October is the perfect month for sausages with sauerkraut and apples. Use fully cooked smoked sausage to cut down cooking time.
“The Enigma of Room 622” (Harpervia English translation from French by Robert Bononno, 2022) is a new mystery thriller by Swiss novelist Joel Dicker. Dicker trained as a lawyer as a fall-back career, but had always wanted to be an artist or writer. Part autobiography, part counterespionage novel, his new work is a frame story told by a writer named Joel, who is staying in room 623 at the Hotel Verbier near Geneva, Switzerland, to recover from the death of his longtime publisher and from a writing slump.
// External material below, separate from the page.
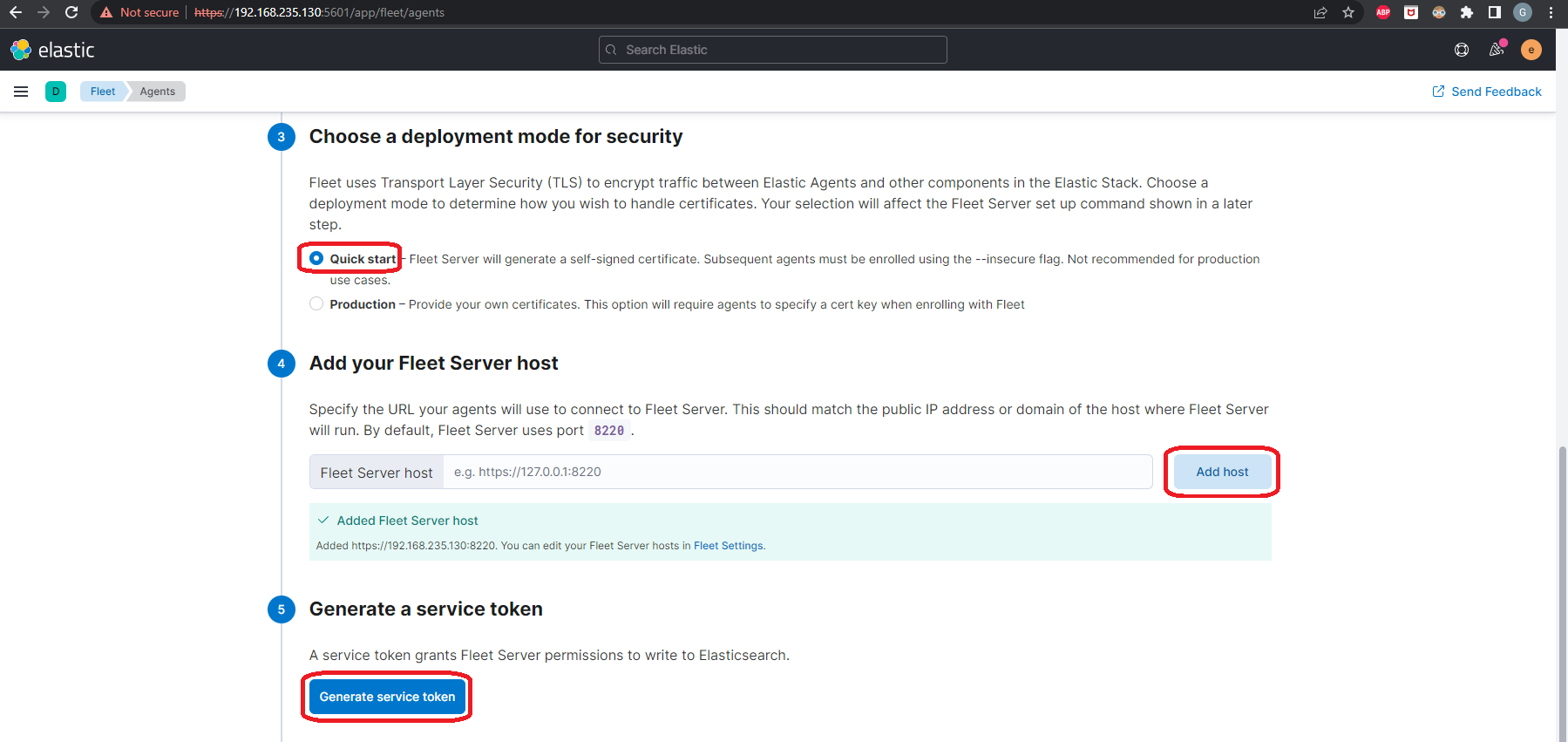This screenshot has width=1568, height=742.
Task: Open the Agents breadcrumb
Action: click(157, 92)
An homage to Dicker’s real life publisher, Bernard de Fallois, the mystery takes off when the writer observes that room number 622 has been replaced by number 621A. He meets Scarlett, a beautiful young woman also staying at the hotel, and together they look into the mysterious room numbering. What they find is told between the past and present revolving around a corpse, an influential Swiss banking family, and the transition to a new bank president following the death of its head, Abel Ebezner. The transition is controversial because Abel does not name his son Macaire as the next head of the bank.
That an Ebezner will not lead the family’s 200-year-old company is compounded by the fact that 15 years earlier Macaire had traded his shares in the bank bequeathed by his father to an insidious businessman, Tarnagol, making him a member of the board. When P-30, the counterintelligence agency, assigns Macaire the task of murdering Tarnagol to prevent the destabilization of Swiss banking, the story takes a surprising turn. All the while Macaire’s wife is planning on leaving him for his business rival, Lev. At this juncture we are only halfway through the plot twists in this engaging thriller, but even at almost 600 pages, the novel flies by toward an unexpected ending.
The rich of the novel dine at several real restaurants in Geneva, among them Roberto’s, an Italian restaurant, and Brasserie Lipp, the over 100-year-old institution founded by Leonard Lipp, a refugee to Paris from Alsace-Lorraine. The Lipp menu is full of German-style comfort foods similar to the recipe here. October seems right for this dish.
Sausages with Sauerkraut and Apples
1 package fully cooked chicken sausages or kielbasa
1 large yellow onion
1/2 teaspoon thyme
2 tablespoons European butter
1 tablespoon olive oil
1 15 oz. can good quality sauerkraut, drained well
1/2 cup dry white wine
1/2 cup chicken broth
3 firm cooking apples, sliced
1 bay leaf
German sweet hot mustard for serving
Preheat oven to 350 degrees. In a medium-sized Dutch oven, cook onion and sage in one tablespoon butter until golden, about 10 minutes; remove and set aside. Add olive oil to pan and brown sausages, turning to each side; set aside. Add onions back to the pan with sauerkraut, and put sausages on top. Add wine, chicken broth and bay leaf to pan. Cover and transfer to oven. Bake for 30 minutes. While that is cooking, melt butter in a large skillet and sauté apples until just tender, about 8 minutes. When ready to serve, transfer sausages and sauerkraut to serving platter. Place sautéed apples on the side. Serve warm with French bread and German mustard. Serves 2-4.